CDase loss and nSMase overexpression “super-rescue” down-regulated Akt and MAPK pathways in bchs brains
To better understand how perturbed ceramide levels in bchs mutants might impinge upon survival pathways in neurons, we quantified several key downstream effectors of ceramide signaling in bchs larval CNS and adult heads. In light of the role of autophagy in bchs neurodegeneration16 we tested whether neuronal death may be due to alterations in the mitogen-activated protein kinase kinase MKK4, a sphingolipid-regulated pathway that can induce both autophagy and apoptosis11,41. Since ceramide also activates PP2A, and thereby negatively regulates Akt, the major convergence point of insulin and TOR growth pathways, we looked for changes in this pathway as well42.
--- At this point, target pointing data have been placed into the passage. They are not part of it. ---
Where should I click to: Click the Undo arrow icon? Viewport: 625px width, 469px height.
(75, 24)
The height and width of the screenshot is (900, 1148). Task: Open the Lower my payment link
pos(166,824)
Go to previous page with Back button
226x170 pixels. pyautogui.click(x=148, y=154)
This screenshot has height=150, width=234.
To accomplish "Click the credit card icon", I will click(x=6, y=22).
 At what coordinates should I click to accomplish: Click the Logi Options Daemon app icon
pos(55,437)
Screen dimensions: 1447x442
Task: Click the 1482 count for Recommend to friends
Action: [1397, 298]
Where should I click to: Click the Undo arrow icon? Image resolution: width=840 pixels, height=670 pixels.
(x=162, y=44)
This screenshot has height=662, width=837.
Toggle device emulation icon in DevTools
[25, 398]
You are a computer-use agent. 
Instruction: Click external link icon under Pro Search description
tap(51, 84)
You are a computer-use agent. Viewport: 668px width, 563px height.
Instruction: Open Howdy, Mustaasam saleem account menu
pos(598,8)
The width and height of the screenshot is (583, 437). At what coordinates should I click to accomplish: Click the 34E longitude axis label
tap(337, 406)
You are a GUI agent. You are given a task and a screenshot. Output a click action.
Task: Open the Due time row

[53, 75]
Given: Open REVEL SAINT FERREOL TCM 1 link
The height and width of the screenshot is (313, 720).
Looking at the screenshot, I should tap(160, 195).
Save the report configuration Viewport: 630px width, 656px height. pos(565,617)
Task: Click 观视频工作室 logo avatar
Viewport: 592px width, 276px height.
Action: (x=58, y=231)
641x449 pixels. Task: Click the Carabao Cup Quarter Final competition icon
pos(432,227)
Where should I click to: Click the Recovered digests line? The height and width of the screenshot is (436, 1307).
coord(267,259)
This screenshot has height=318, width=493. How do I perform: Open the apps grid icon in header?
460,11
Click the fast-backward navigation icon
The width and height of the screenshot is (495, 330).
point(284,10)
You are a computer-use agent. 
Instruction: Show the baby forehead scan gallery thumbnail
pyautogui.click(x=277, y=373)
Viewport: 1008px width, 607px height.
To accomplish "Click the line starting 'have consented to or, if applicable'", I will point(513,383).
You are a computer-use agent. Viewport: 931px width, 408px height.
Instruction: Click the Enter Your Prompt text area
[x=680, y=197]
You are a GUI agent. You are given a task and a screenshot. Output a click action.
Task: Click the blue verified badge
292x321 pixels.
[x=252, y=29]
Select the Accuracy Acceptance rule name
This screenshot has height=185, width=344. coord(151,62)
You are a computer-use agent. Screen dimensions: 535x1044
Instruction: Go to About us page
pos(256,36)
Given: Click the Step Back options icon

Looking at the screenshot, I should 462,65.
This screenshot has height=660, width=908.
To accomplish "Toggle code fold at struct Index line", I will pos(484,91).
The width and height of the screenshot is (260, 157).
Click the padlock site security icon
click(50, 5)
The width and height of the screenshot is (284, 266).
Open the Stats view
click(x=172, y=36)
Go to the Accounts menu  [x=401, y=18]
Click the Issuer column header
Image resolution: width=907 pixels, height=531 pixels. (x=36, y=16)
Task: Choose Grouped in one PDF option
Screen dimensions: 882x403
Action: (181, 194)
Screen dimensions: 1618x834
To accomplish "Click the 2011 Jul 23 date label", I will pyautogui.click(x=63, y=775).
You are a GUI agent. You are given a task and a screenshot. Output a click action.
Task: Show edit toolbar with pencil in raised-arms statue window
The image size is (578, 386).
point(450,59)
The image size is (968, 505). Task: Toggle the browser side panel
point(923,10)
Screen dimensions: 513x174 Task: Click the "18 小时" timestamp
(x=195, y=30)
In accordance with increased ceramide levels, bchs adult and larval brains (Fig. 6A,A’) have reduced p-Akt levels compared to Akt (total Akt is unchanged across genotypes; Supplementary Fig. S8). This does not seem to be mediated by a drop in PP2A levels (data not shown), although we were not able to measure the more relevant target p-PP2A due to the unavailability of the antibody in Drosophila.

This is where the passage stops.